Sensors and Sensibility

A well daylit gymnasium not only creates a highly functional environment for activity participants, it is also a pleasure to behold. But even the best daylit spaces require some electric lighting component, and striking a proper balance between daylighting and electric lighting requires a working knowledge of lighting control.

What electric lighting consultants hate to see most are lights on at full power in unoccupied spaces. Leaving the lights on unnecessarily wastes energy (and money), and increases maintenance frequency (wasting even more money). A good control strategy is manual control by educated users of the space. Unfortunately, manual control is rarely applied consistently.

As alternatives, there exist quite a few automatic lighting control strategies -- some more appropriate than others -- that can be applied to gyms. The first one to consider bases automatic lighting control on occupancy, and for a large open volume like a gym, this is a fairly straightforward strategy. When the gym is vacant for a predetermined interval, all or most of the lights turn off.

Occupancy sensors come in two main varieties: infrared and ultrasonic (there are also "dual technology" sensors that combine both). Infrared sensors work by line of sight and are well suited for large open areas such as gyms, which may require more than one sensor. That said, if the space will be occupied continuously and there is a trained custodial staff dedicated to turning lights off after hours, an automatic occupancy control system may not save enough power to pay for installation -- a consideration that should be addressed early in the design process.

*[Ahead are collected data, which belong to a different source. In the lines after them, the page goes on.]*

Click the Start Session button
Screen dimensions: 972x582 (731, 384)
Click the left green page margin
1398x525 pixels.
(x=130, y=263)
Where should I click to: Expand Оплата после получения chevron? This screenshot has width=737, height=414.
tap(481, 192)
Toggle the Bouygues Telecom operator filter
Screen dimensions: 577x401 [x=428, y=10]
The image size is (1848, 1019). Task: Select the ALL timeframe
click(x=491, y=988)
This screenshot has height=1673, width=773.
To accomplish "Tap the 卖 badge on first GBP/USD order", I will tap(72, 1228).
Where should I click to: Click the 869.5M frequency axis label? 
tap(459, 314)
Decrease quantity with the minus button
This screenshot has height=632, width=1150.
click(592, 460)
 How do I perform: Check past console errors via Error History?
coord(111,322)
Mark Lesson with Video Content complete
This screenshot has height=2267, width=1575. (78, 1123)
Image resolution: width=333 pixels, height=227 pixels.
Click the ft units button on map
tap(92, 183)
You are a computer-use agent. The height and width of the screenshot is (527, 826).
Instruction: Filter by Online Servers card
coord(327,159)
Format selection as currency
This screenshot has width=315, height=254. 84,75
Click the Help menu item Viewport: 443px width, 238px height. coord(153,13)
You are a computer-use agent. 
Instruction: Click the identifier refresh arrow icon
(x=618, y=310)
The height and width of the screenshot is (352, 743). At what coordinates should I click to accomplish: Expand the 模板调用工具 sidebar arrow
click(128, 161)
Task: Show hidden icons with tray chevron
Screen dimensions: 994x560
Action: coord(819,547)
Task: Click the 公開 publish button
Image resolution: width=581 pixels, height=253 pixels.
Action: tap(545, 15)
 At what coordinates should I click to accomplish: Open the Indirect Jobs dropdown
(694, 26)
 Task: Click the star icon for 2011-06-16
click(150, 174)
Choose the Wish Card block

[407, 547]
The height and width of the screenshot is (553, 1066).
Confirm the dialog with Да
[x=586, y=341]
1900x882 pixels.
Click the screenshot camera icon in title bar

Controlling electric lights using a second strategy, one based on changing daylight conditions within the space, is a little more complicated, but in many cases can yield considerable energy savings. It should be noted that daylighting controls only make sense in a space that is fairly well daylit. If there is not much daylight in the space, then the electric lights will be at or near full power most of the time, and little energy savings will result -- another fundamental consideration.

Daylighting controls use a photocell to monitor light levels either inside the gym or outside the building (usually through a skylight or window), and then adjust the lights accordingly. Closed-loop systems, in which the sensor monitors the building's interior, are best applied when fine adjustment of the light levels is important, as in the case of an office or a classroom. However, in large spaces such as atriums, concourses and gyms, fine adjustment of light levels is not as critical, and instead a fairly wide range of light levels are considered acceptable. In these settings, open-loop systems, in which exterior daylight is monitored, can be effective.

What, then, happens to the electric lamps that are being controlled by daylighting? The lamps can be dimmed, switched off completely or switched off in groups (some switched off, some left on). The latter option is called "stepped switching" and can be a cost-effective choice for gyms. But while stepped switching eliminates the expense of dimming ballasts, there can be added cost in the more complex wiring required to allow for varying light levels. Cost of each strategy will depend on the degree of switching control desired, the type of fixture being controlled, how the wiring circuits are zoned, and the type of dimming system being considered.

Switching is advantageous in that when a light is switched off its power consumption is zero, whereas most dimming ballasts still consume a few watts even when dimmed as low as they will go. There are methods to switch off the dimming ballasts when they are dimmed down, but this adds to the complexity and cost of the system. In regions such as the Southwest that enjoy a majority of clear, bright days (and assuming a well daylit space), a simple system allowing all of the lights in the main daylit area to be turned off should be considered. Still, a few lights may need to be left on in the least daylit areas within the space, such as corners, to avoid the perception of too little light.

Regardless of the chosen lighting control strategy, the end result should be an efficiently and effectively illuminated activity space that is also pleasing to the eye. A well daylit space may be a thing of beauty, but one with lighting controls is sublime.